Continuous accounting


Continuous accounting is an approach to managing the accounting cycle that can be the key to achieving a more strategic finance and accounting function in a corporation. It is designed to be a practical approach that addresses the tactical issues that prevent finance departments from being more strategic. Continuous accounting embraces three main principles:
Continuous accounting requires the effective use of information and technology to automate accounting and finance processes in an end-to-end fashion. This does not mean that every step is entirely hands-off, but processes are designed to automate the execution of as many steps as is practical. It also involves automating all the hand-offs that take place between people in performing the process as well as any managing all administrative and approval steps that must take place. End-to-end automation has two objectives. One is to cut down on the time employees spend doing work that computers can do faster and more consistently. The second is to improve the quality of the data in a company's financial records to ensure greater accuracy, consistency and control of financial data. In this respect, continuous accounting supports the COSO Framework.
Automation improves data quality because eliminating human intervention in the handling of data substantially reduces the potential for errors in a well-controlled IT environment. Consequently, by design, end-to-end financial process automation strengthens financial controls and facilitates auditing. Spreadsheets and manual calculations create the need for time-consuming reconciliations and checks to spot errors and identify their source.

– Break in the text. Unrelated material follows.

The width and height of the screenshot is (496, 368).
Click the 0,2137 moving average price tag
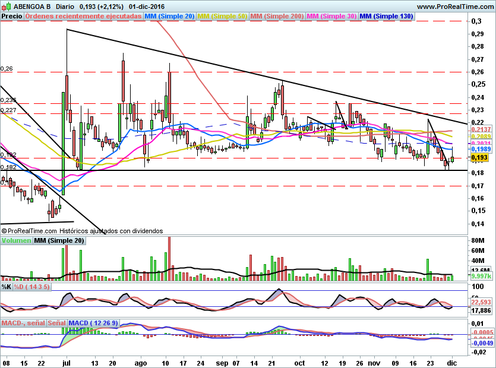481,129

An important design objective for end-to-end automation is to ensure that there is a single authoritative source for the data that is used in accounting processes. Technology exists to ensures that even with multiple accounting and financial management systems and data stores, there is no duplication of data that requires checks and reconciliations.

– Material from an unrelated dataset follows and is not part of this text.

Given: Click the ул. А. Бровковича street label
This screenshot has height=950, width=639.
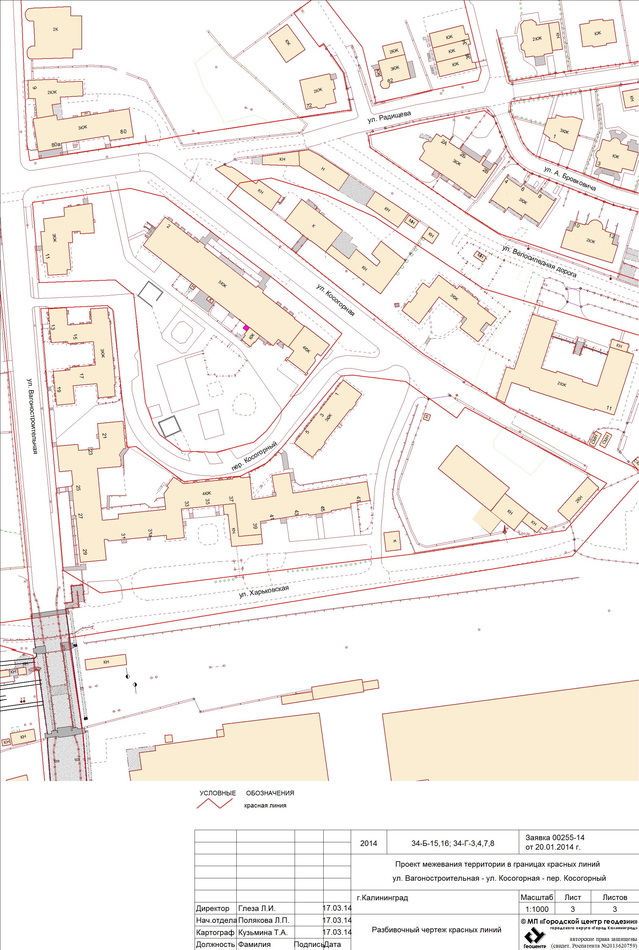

To second component of continuous accounting focuses on optimizing workloads. Increasingly, financial software gives companies greater flexibility. The classic accounting calendar with its monthly, quarterly and annual cycles developed over centuries as a practical approach to dealing with the limitations of the paper based systems and manual calculations. Their frequency represents a trade-off aimed at balancing efficiency and control: waiting until there are enough entries to justify performing the work, but not waiting too long to identify fraud, procedural issues and accounting errors. The monthly accounting close developed for many accounting tasks because a weekly cadence proved to be too short a period to be efficient while quarterly was too long to wait. Other accounting processes are typically handled on a quarterly or semi-annual basis because this longer frequency reflects a more appropriate trade-off of efficiency and control.
Even when computers were first used to automate bookkeeping and accounting, the old accounting calendars persisted. The limitations of early business computing technology forced system designers to use batch processing. From an accounting process standpoint, batch systems do not offer much of an improvement over paper-based ones in changing the timing of finance and accounting processes. They impose the same need to balance efficiency and control in taking computing systems off-line to handle computations and summarizations in a way that does not interfere with transactions processing. Only within the past decade has information technology reached a performance threshold that eliminates the need for such batch processing. Corporations that use batch-less accounting systems have greater freedom to schedule their accounting cycle.
The third principle of continuous accounting is continuous improvement. Decades ago, continuous improvement revolutionized manufacturing worldwide and culture of manufacturing departments. Continuous improvement can be used as a management approach to overcome organizational inertia. This is particularly difficult in accounting departments because accounting is a discipline that requires consistency, which is necessary for the faithful presentation of a company's financial performance and health. But performing accounting processes the same way may not be the best way.
Continuous improvement requires ongoing assessments to identify issues and how to address them, as well as a mindset that accepts that these sorts of changes will be made.